EXERCISE INPUTS START

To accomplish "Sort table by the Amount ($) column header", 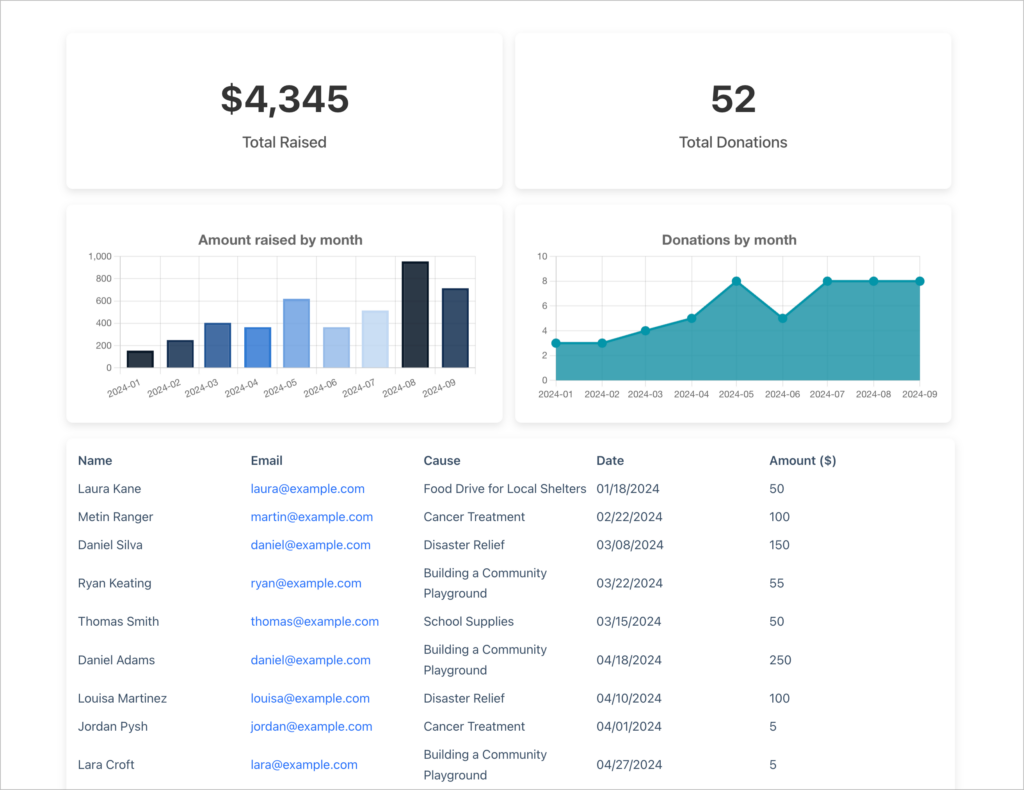I will tap(803, 460).
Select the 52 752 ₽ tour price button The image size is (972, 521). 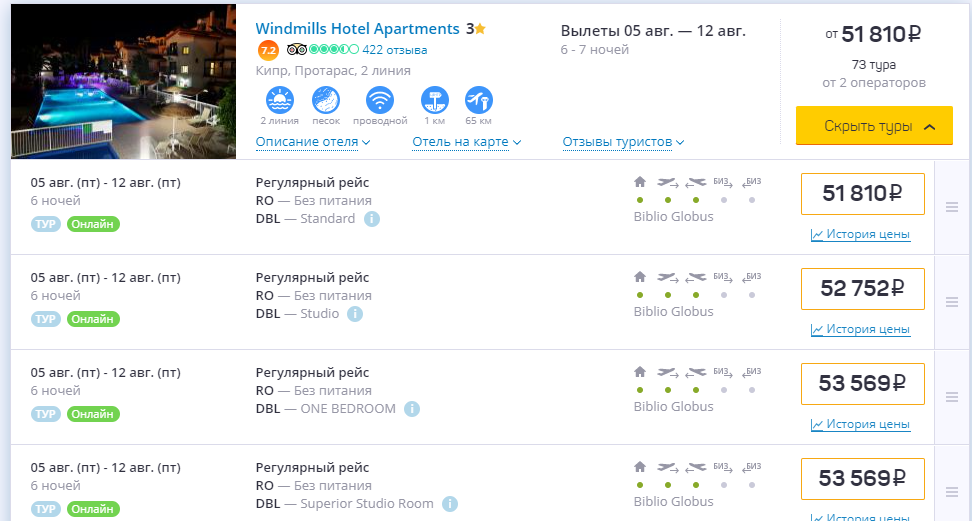tap(863, 289)
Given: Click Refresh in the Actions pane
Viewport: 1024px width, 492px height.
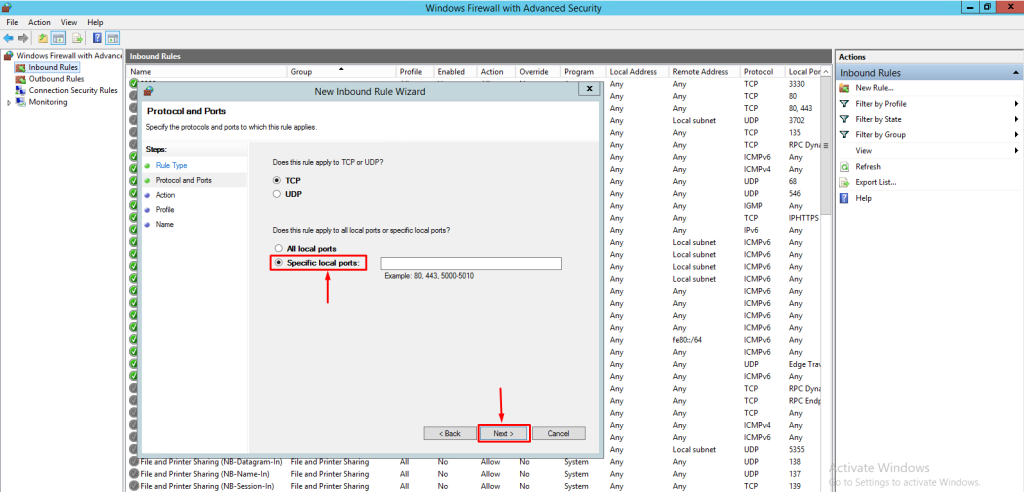Looking at the screenshot, I should [x=868, y=166].
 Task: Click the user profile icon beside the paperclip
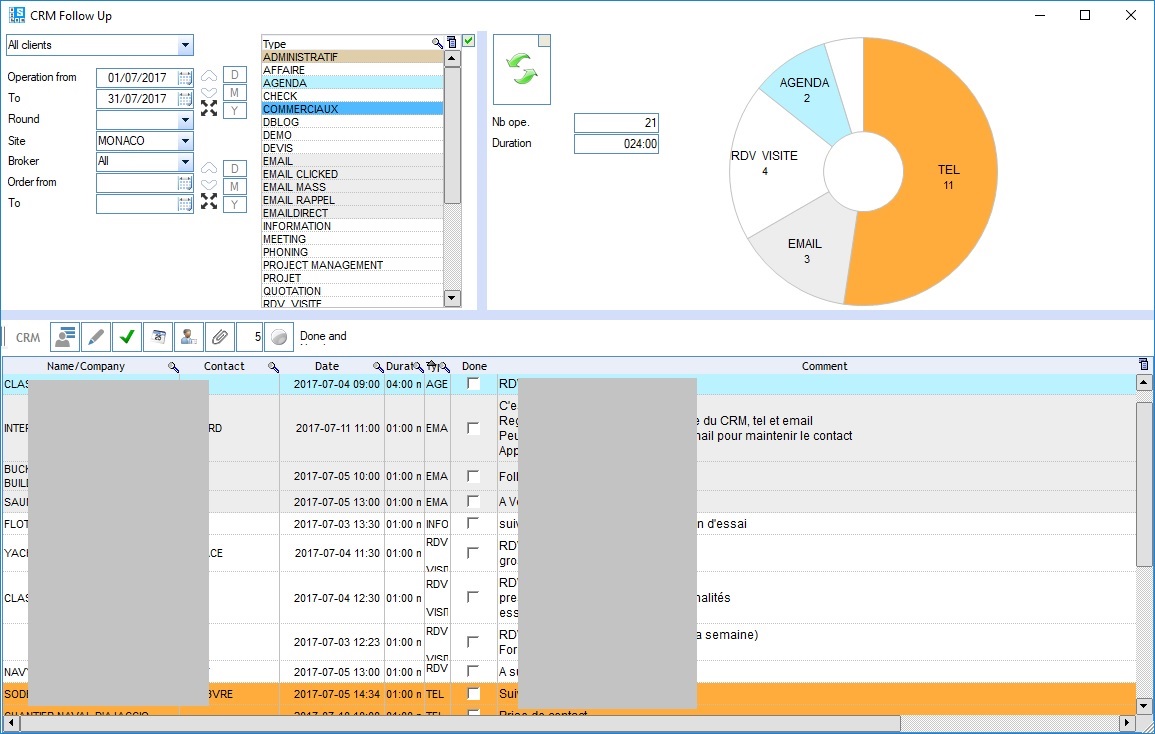tap(188, 337)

EXERCISE INPUTS END

BRIEF: Leaving the pictures out, give again word for word each line from the one holding "Given: Click Refresh in the Actions pane" through the end of the records.

YOUR RESPONSE:
Given: Click Refresh in the Actions pane
Viewport: 1024px width, 492px height.
Looking at the screenshot, I should [x=868, y=166].
 Task: Click the user profile icon beside the paperclip
tap(188, 337)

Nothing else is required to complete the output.